Durante muitos anos, o crescimento das cidades foi encarado como um sinal inequívoco de dinamismo económico, atratividade e desenvolvimento. Mais população, mais investimento e maior procura habitacional eram vistos como indicadores naturais de evolução urbana. Hoje, porém, começa a tornar-se evidente que o verdadeiro desafio já não está apenas em crescer, mas em perceber até que ponto as cidades conseguem absorver esse crescimento sem perder equilíbrio.
A pressão sobre a habitação tornou-se um dos sinais mais visíveis desta transformação. O aumento da procura, associado a uma oferta insuficiente em zonas urbanas consolidadas, tem contribuído para a subida dos preços e para uma maior dificuldade de acesso à habitação por parte de uma parcela significativa da população. Mas esta realidade não pode ser analisada apenas como um fenómeno imobiliário, porque os seus efeitos estendem-se à mobilidade, às infraestruturas, aos serviços públicos e à própria qualidade de vida urbana.
À medida que os centros urbanos se tornam progressivamente menos acessíveis, muitas famílias e profissionais são empurrados para zonas periféricas ou para municípios vizinhos, alterando padrões de mobilidade, aumentando tempos de deslocação e intensificando a pressão sobre redes de transporte e acessos rodoviários que, em muitos casos, já operam no limite. Esta deslocação não representa apenas uma adaptação individual ao mercado; representa uma mudança estrutural na forma como as cidades e as suas áreas envolventes passam a funcionar.
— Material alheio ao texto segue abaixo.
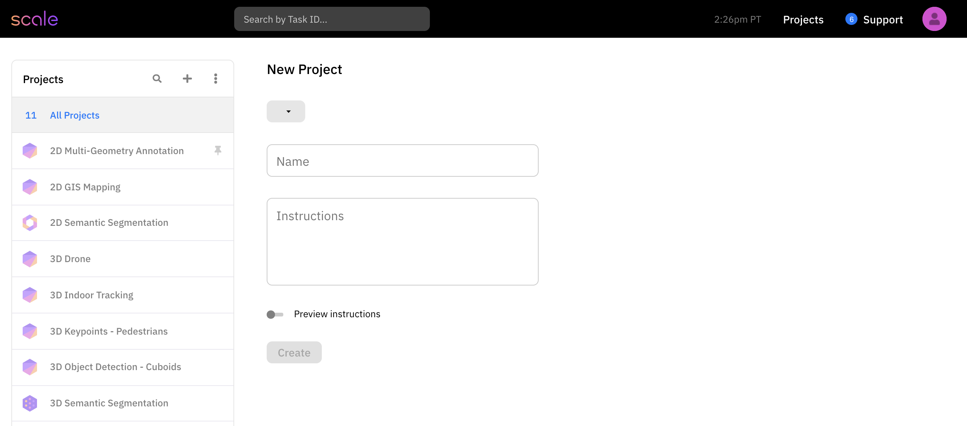Viewport: 967px width, 426px height.
Task: Open Projects in the top navigation
Action: (x=803, y=20)
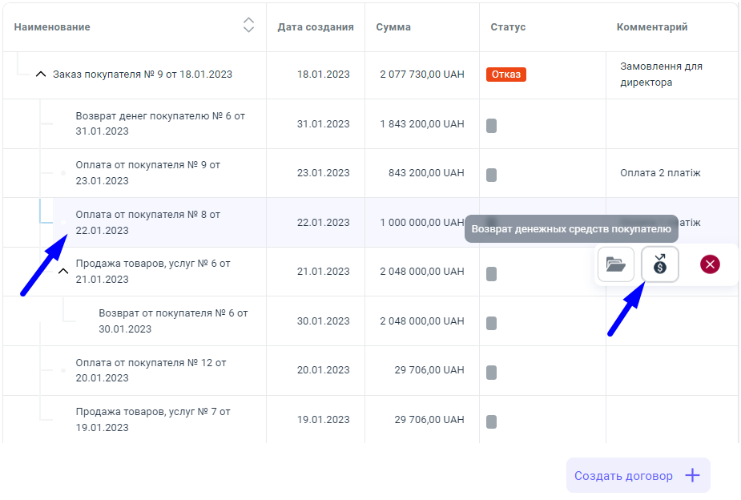Viewport: 741px width, 500px height.
Task: Sort by Дата создания column header
Action: click(315, 26)
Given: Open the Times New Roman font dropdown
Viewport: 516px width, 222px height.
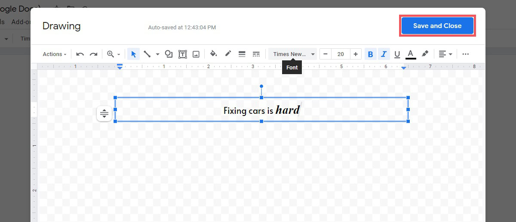Looking at the screenshot, I should pyautogui.click(x=293, y=54).
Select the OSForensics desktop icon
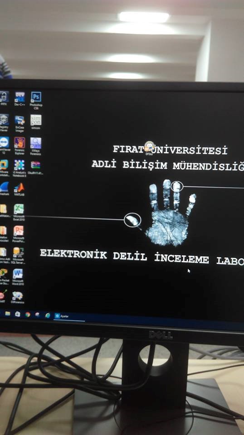The width and height of the screenshot is (244, 435). click(18, 297)
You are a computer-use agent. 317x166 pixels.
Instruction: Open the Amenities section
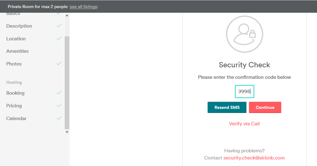17,51
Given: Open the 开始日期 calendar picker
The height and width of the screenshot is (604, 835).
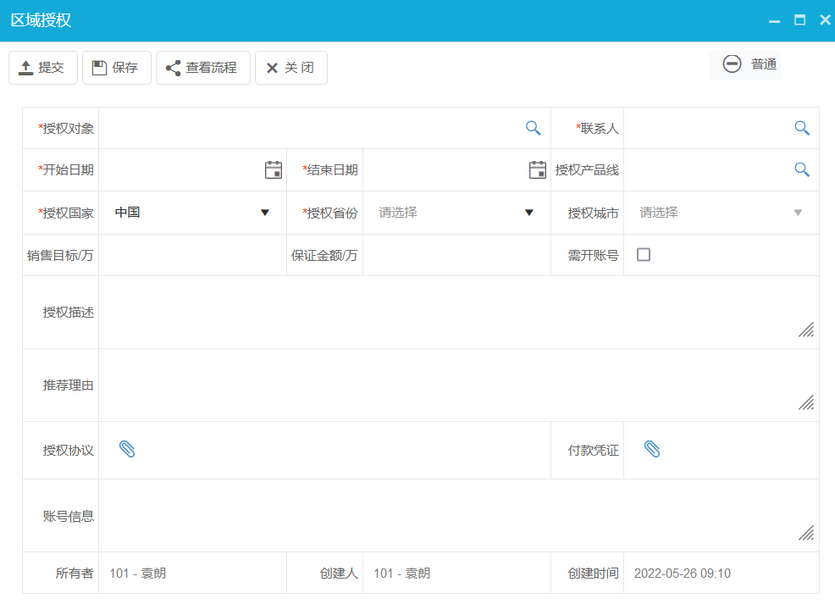Looking at the screenshot, I should (273, 169).
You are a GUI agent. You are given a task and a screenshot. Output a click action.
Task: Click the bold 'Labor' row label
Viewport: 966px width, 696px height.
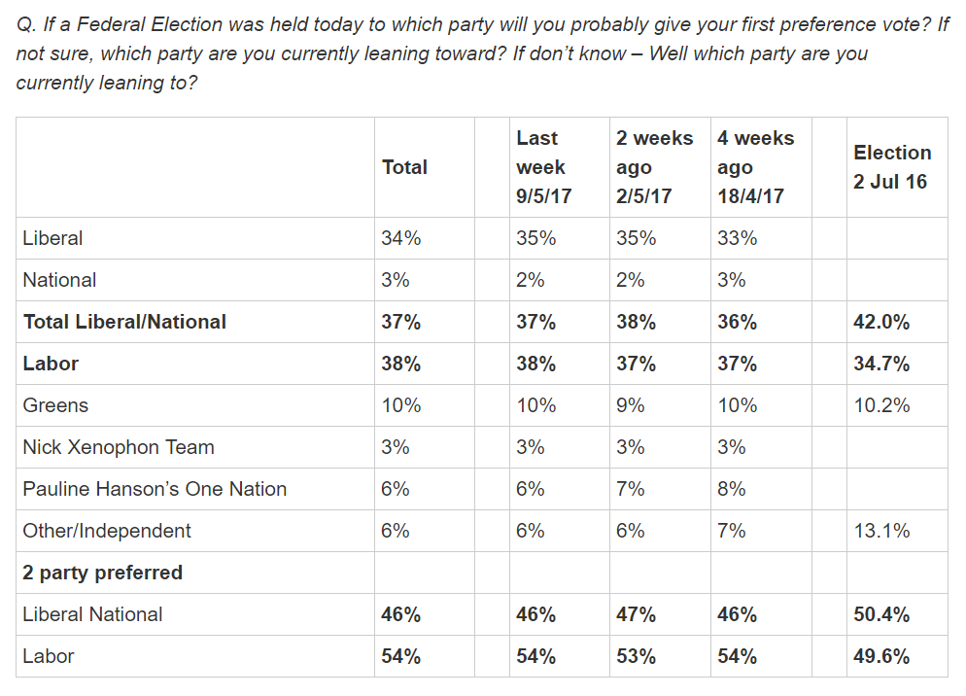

Ao mesmo tempo, assiste-se a uma transformação mais silenciosa do tecido social urbano. A dificuldade crescente de acesso à habitação contribui para tornar determinados centros mais homogéneos do ponto de vista económico, reduzindo a diversidade geracional, profissional e social que sempre foi essencial à vitalidade das cidades. Quando quem trabalha, ensina, presta serviços ou inicia a sua vida profissional deixa de conseguir viver nos territórios onde a cidade concentra oportunidades, o impacto ultrapassa claramente o mercado imobiliário.
O risco é que as cidades se tornem cada vez mais atrativas do ponto de vista económico, mas progressivamente menos inclusivas do ponto de vista social. Uma cidade pode continuar a captar investimento, turismo, talento e empresas, mas se perder capacidade de integrar diferentes perfis de residentes, começa a comprometer a sua própria sustentabilidade. O crescimento, por si só, não garante melhor cidade; garante apenas mais pressão se não for acompanhado por planeamento, infraestrutura e visão de longo prazo.
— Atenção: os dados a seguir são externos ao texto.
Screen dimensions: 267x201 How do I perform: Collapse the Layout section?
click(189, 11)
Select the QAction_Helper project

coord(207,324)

No fundo, a sustentabilidade urbana mede-se também pela capacidade de manter um equilíbrio saudável entre rendimento, custo de habitação e qualidade de vida. As cidades que conseguem preservar essa relação tendem a ser mais resilientes, mais inclusivas e mais capazes de atrair e reter população de forma sustentável. Quando esse equilíbrio se perde, a pressão sobre a habitação deixa de ser apenas um desafio imobiliário e passa a afetar o próprio funcionamento da cidade.
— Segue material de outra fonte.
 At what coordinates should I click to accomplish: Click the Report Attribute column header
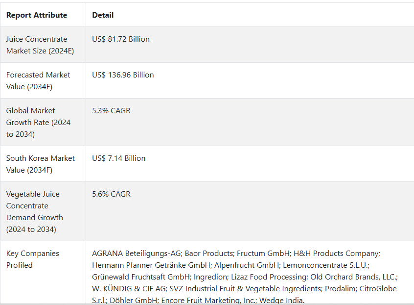[37, 15]
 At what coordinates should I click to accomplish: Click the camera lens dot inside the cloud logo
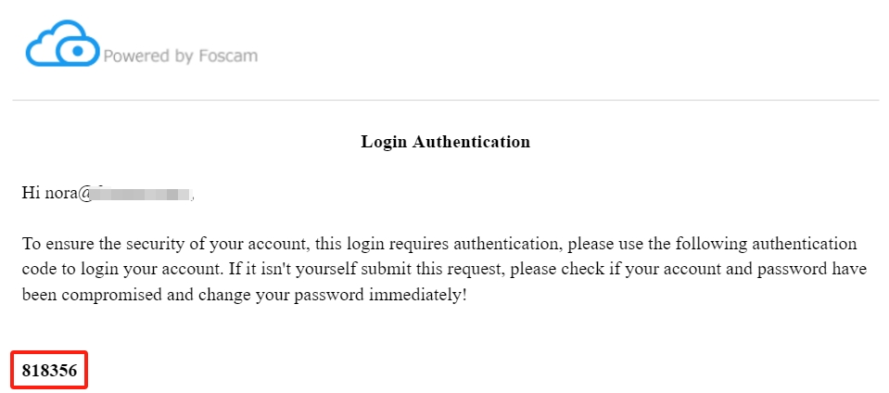(78, 51)

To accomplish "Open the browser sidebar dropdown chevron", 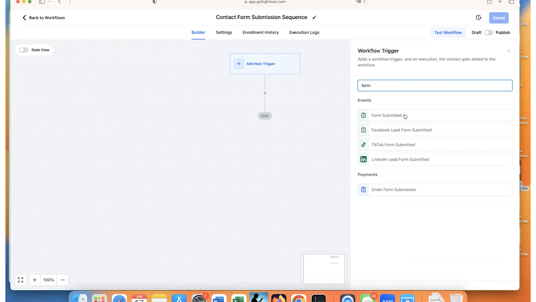I will [x=49, y=2].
É precisamente por isso que o debate sobre habitação não pode continuar separado do debate sobre cidade. A resposta não depende exclusivamente de construir mais, embora o aumento da oferta seja uma parte relevante da solução. Depende também de perceber onde se constrói, como se constrói e de que forma esse crescimento se articula com transportes, serviços, equipamentos, acessibilidade e sustentabilidade urbana. Sem essa articulação, o desenvolvimento corre o risco de se tornar fragmentado e de acentuar desigualdades territoriais já existentes.
As cidades mais resilientes não são necessariamente as que crescem mais depressa, mas aquelas que conseguem absorver crescimento sem perder funcionalidade, capacidade de integração e qualidade de vida. Portugal encontra-se hoje num momento particularmente importante deste ponto de vista: o interesse pelas zonas urbanas mantém-se elevado, a procura habitacional continua forte e a pressão sobre os principais centros permanece evidente, mas os sinais de desgaste de um modelo baseado em adaptação espontânea são cada vez mais difíceis de ignorar.
Talvez o maior risco esteja precisamente em continuar a interpretar estes sinais como efeitos temporários, quando muitos deles já revelam problemas estruturais. Porque uma cidade deixa de ser sustentável não quando deixa de crescer, mas quando o crescimento começa a excluir quem a faz funcionar todos os dias.